## Required action
Write out again only the lines between the one with "Task: Fold the isMarried() method" and the end of the records below, both ends counted, and don't include the pictures.

## Input data

======

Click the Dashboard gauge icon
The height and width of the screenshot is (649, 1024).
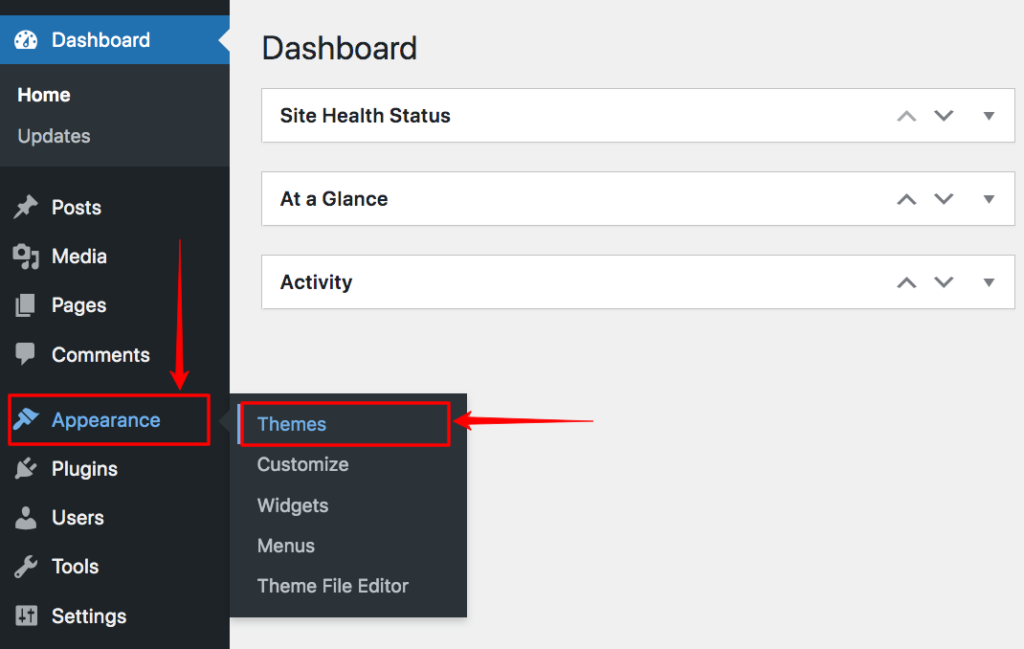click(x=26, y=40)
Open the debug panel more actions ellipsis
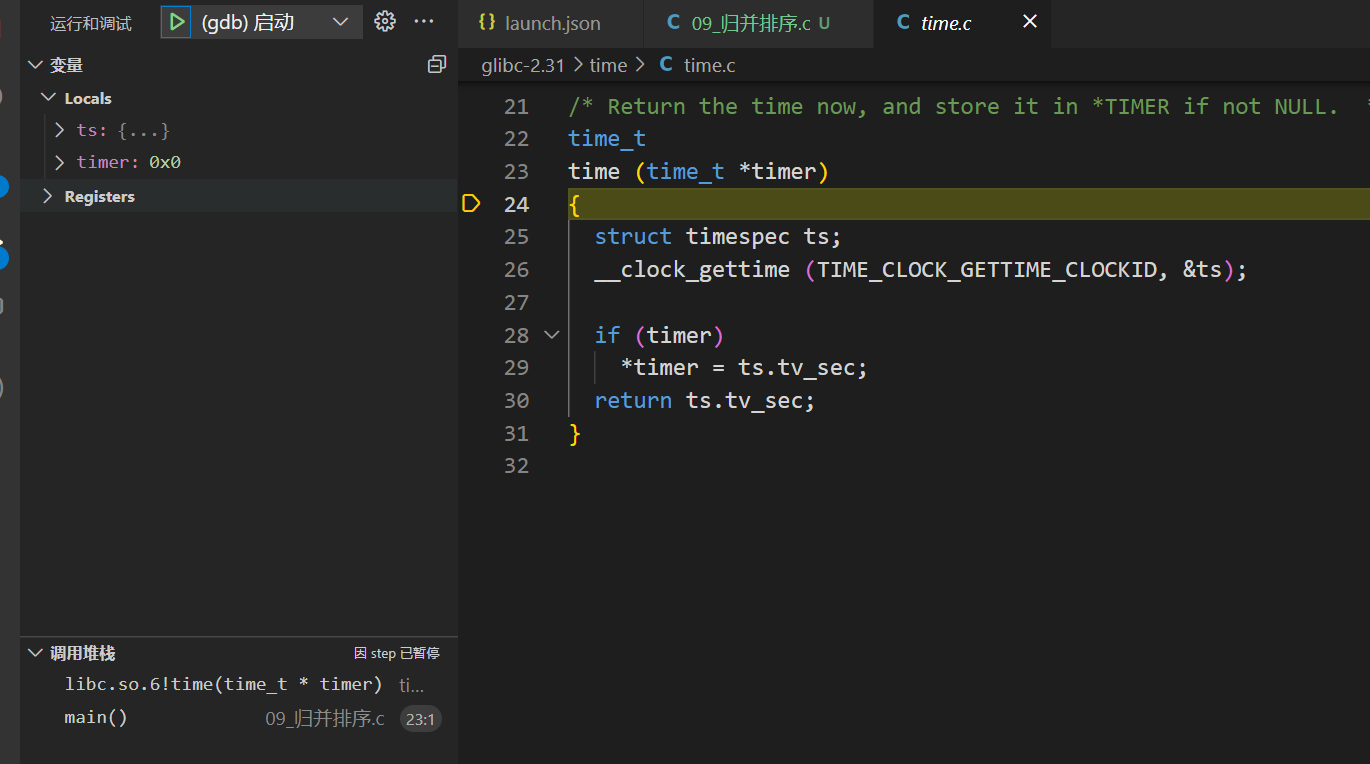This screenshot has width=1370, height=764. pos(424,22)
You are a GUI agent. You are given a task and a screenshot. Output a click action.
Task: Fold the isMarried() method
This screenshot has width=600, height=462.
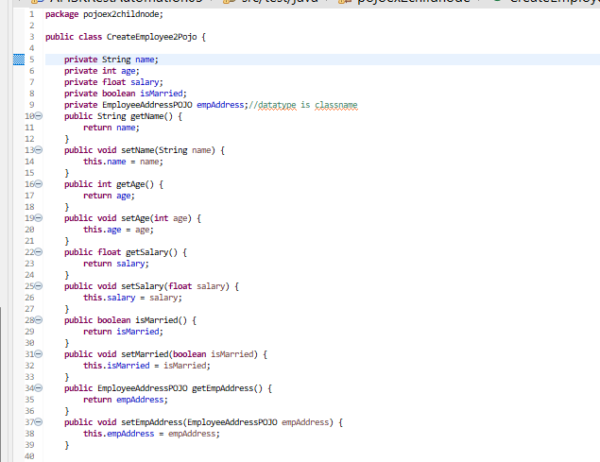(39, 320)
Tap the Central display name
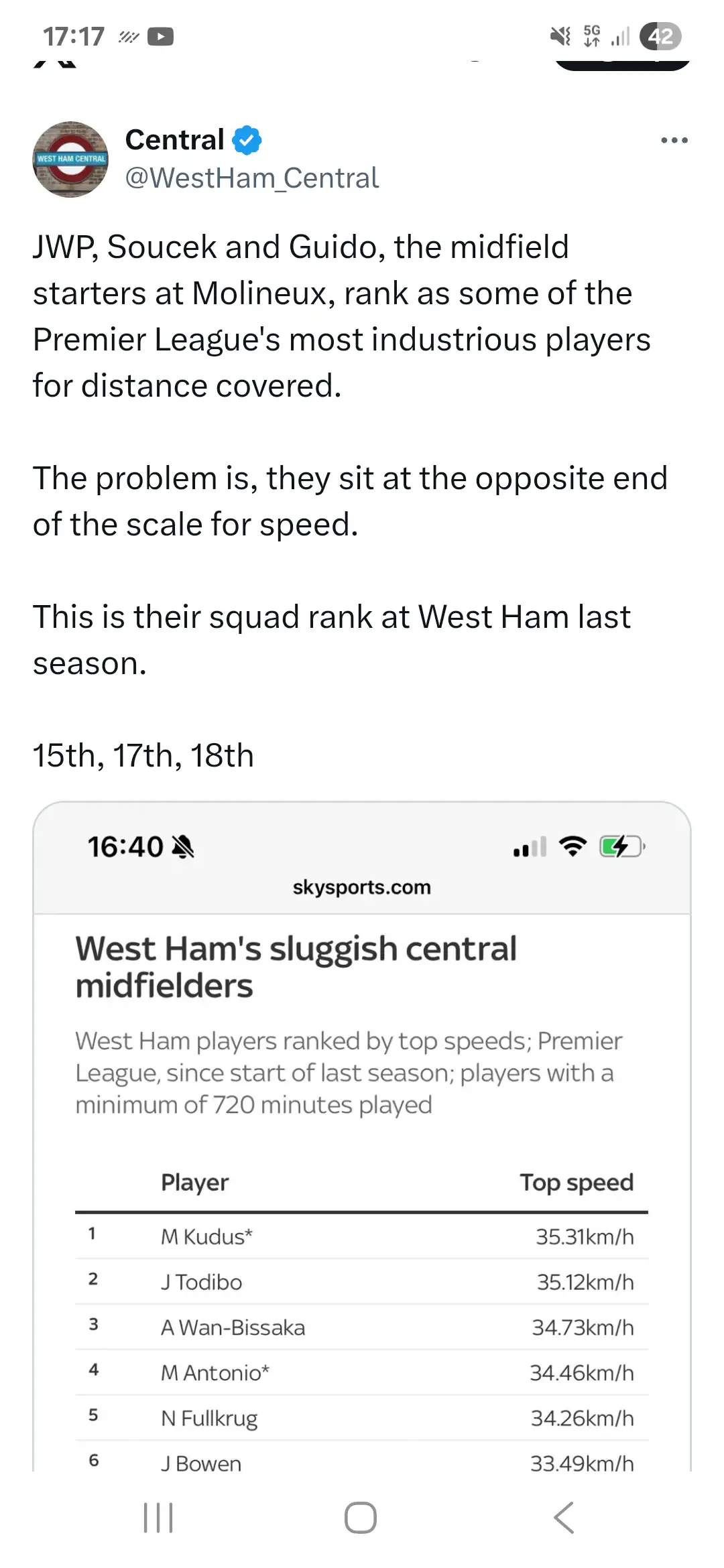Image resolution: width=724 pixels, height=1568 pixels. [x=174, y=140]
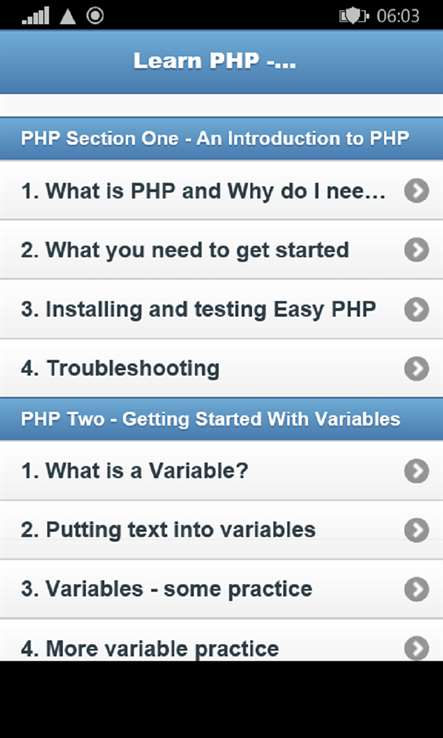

======

## Answer to the exercise
Task: Fold the isMarried() method
This screenshot has width=600, height=462.
(39, 320)
Tap the Central display name
Image resolution: width=724 pixels, height=1568 pixels. [x=174, y=140]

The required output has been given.